PROVIDED RECORDS:
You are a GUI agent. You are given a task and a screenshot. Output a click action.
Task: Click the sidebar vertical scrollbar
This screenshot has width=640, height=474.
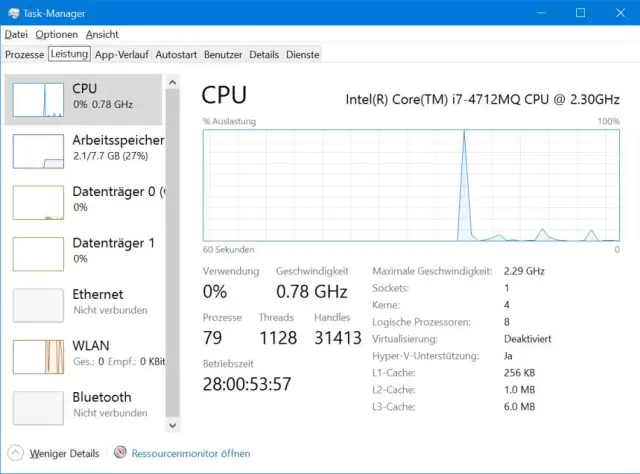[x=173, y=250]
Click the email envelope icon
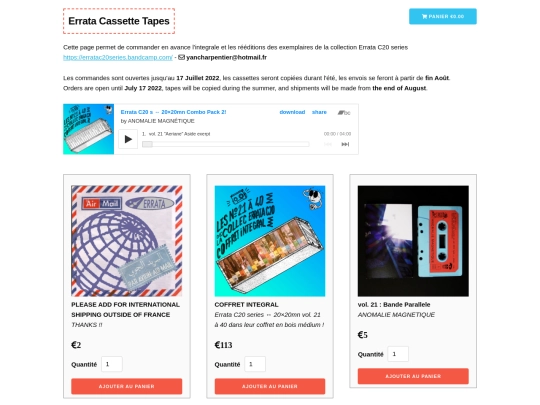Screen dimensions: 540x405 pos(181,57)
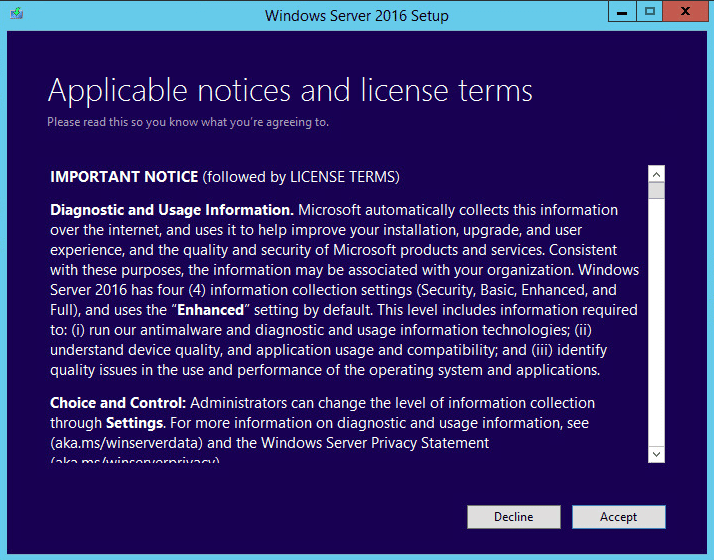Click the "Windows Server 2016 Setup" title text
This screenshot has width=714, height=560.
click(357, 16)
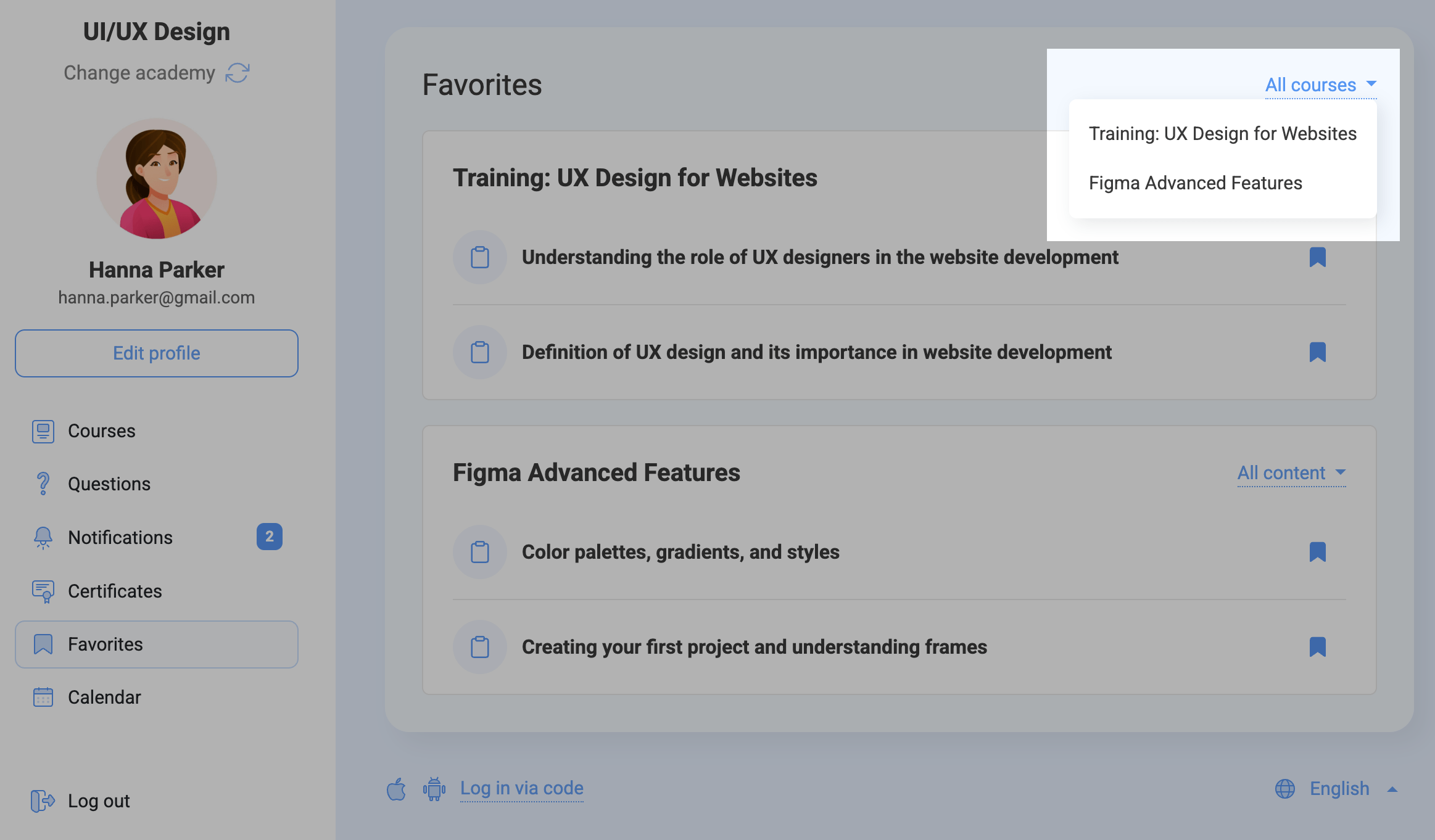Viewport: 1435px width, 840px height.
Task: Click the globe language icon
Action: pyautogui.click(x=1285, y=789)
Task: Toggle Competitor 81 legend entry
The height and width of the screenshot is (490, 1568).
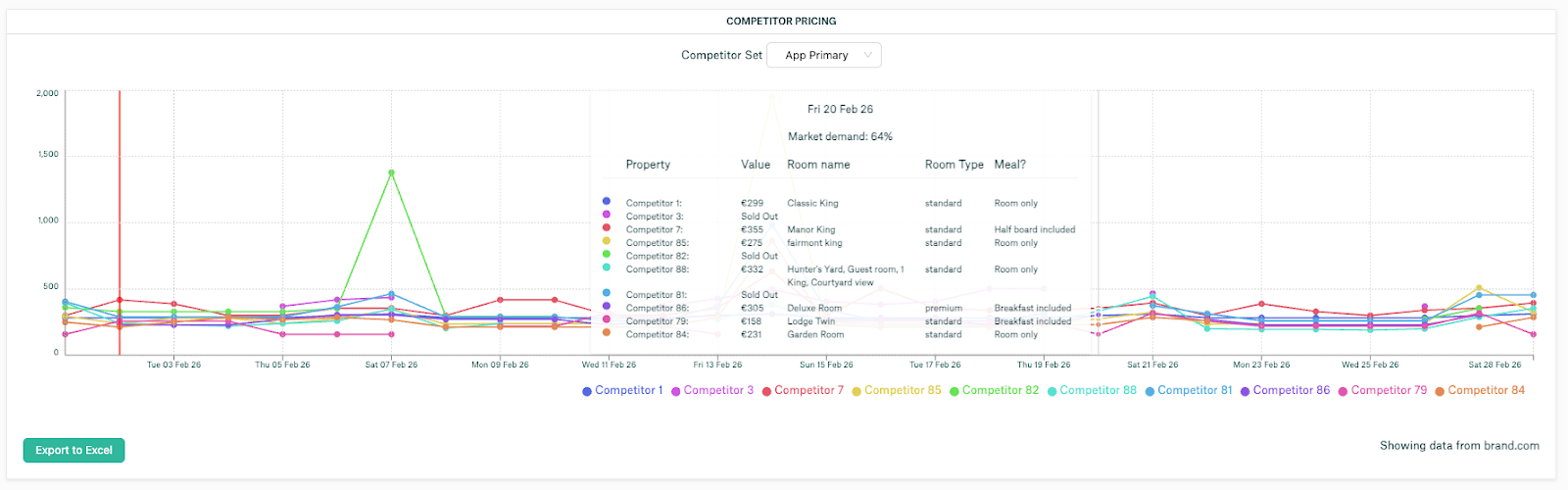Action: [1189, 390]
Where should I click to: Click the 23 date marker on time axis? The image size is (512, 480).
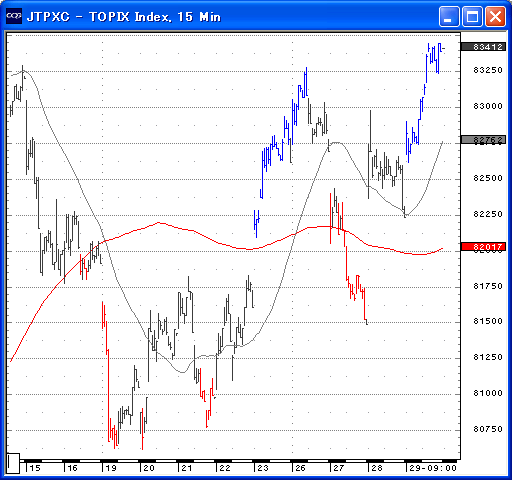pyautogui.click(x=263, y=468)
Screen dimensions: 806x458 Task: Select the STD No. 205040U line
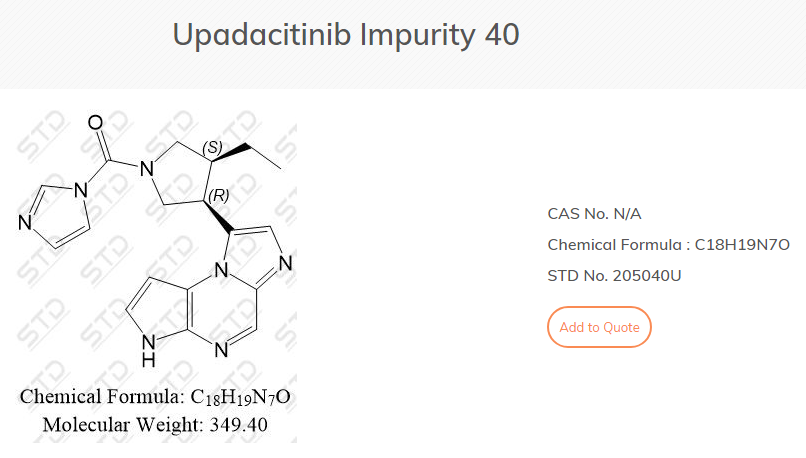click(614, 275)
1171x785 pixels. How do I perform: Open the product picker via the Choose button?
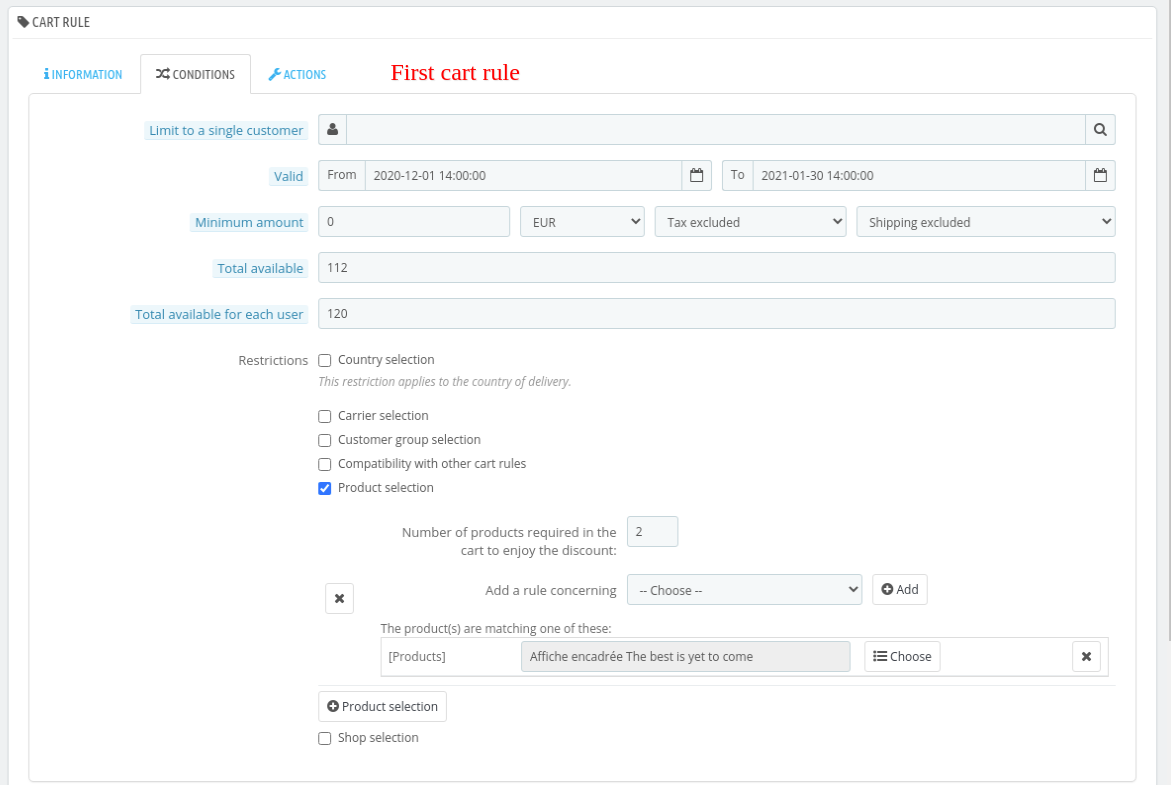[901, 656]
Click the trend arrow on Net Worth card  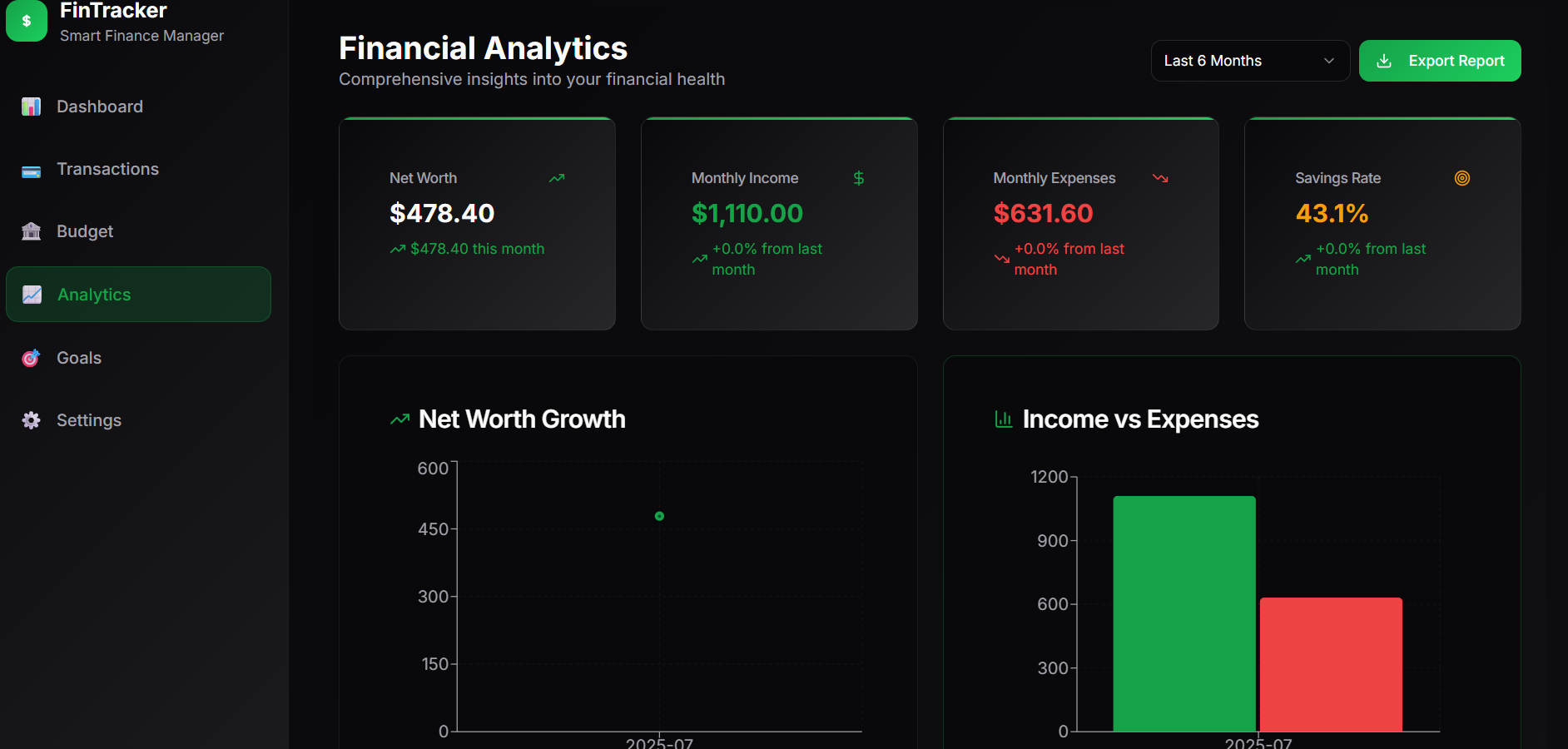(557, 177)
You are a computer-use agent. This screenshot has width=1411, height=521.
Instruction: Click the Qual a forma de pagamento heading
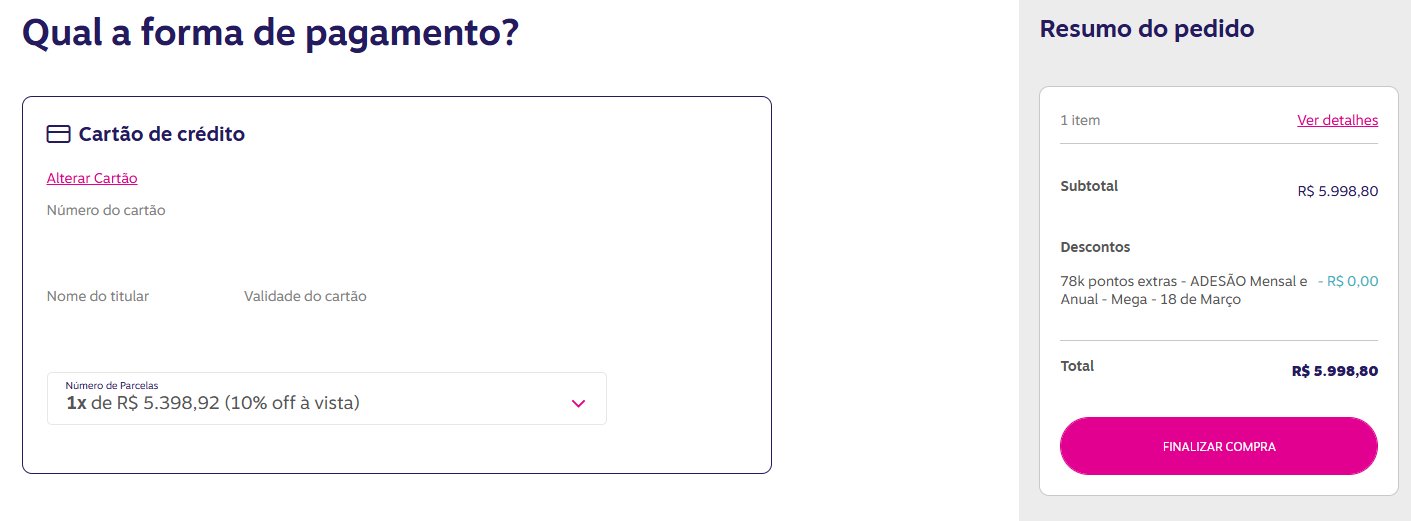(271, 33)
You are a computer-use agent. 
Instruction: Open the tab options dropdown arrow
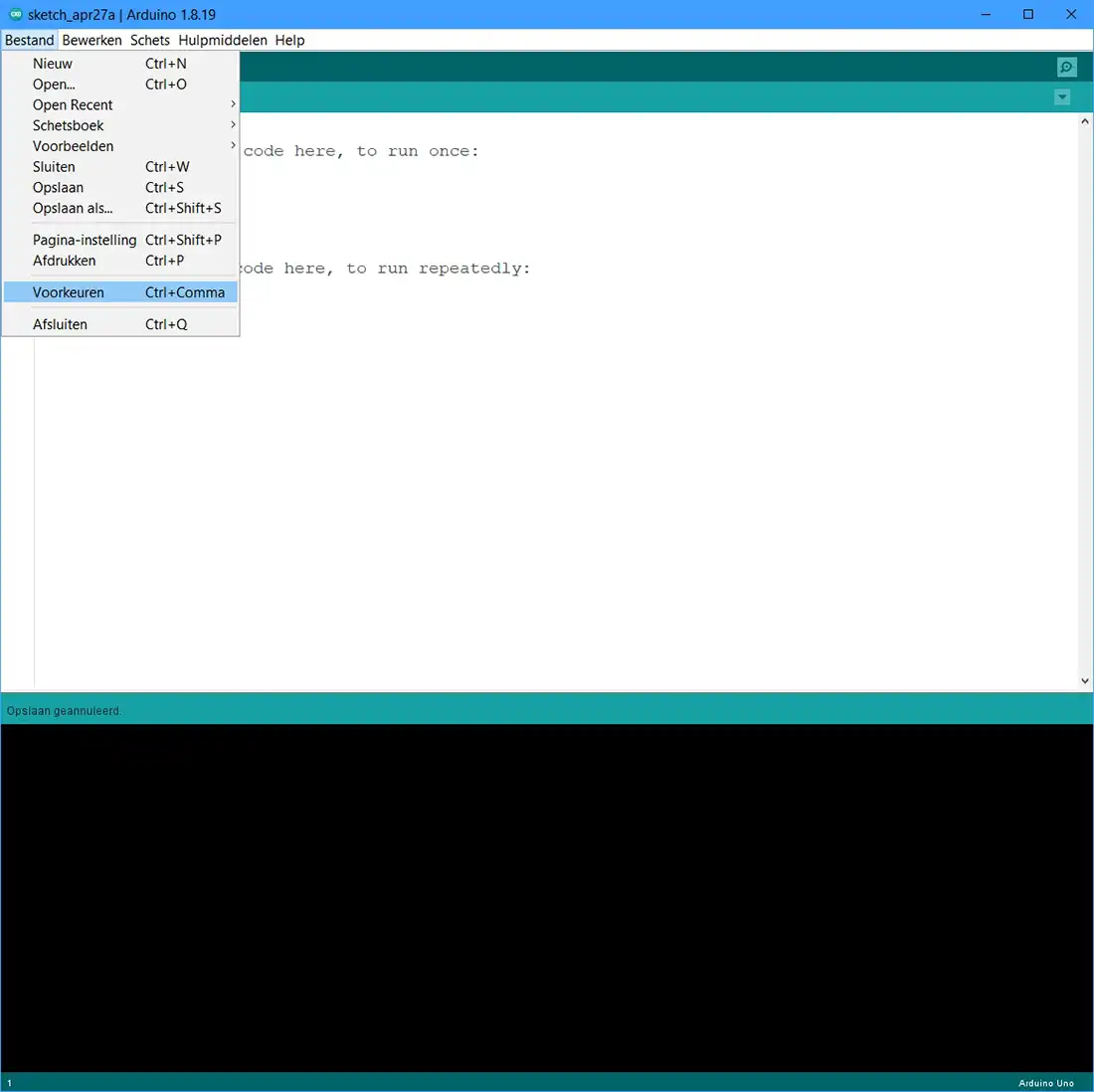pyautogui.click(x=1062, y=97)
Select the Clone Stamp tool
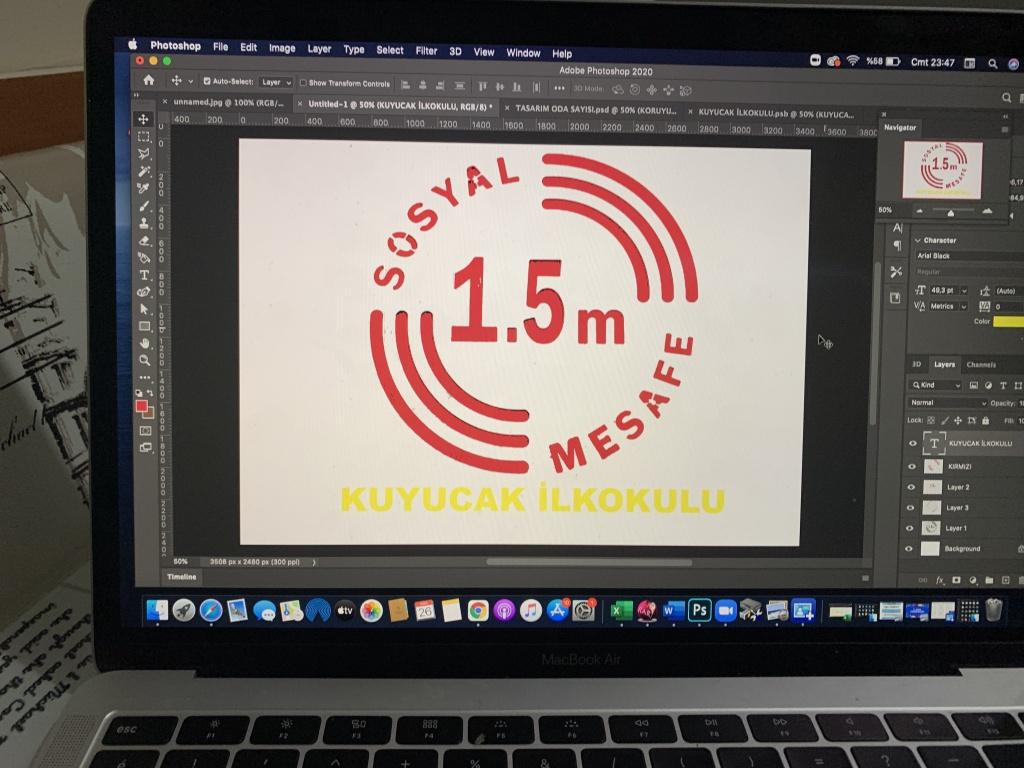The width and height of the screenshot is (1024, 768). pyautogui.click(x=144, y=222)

TASK TO COMPLETE: Once you have counted every line above that contains the string "computer", give that number and nothing more.

RESPONSE: 2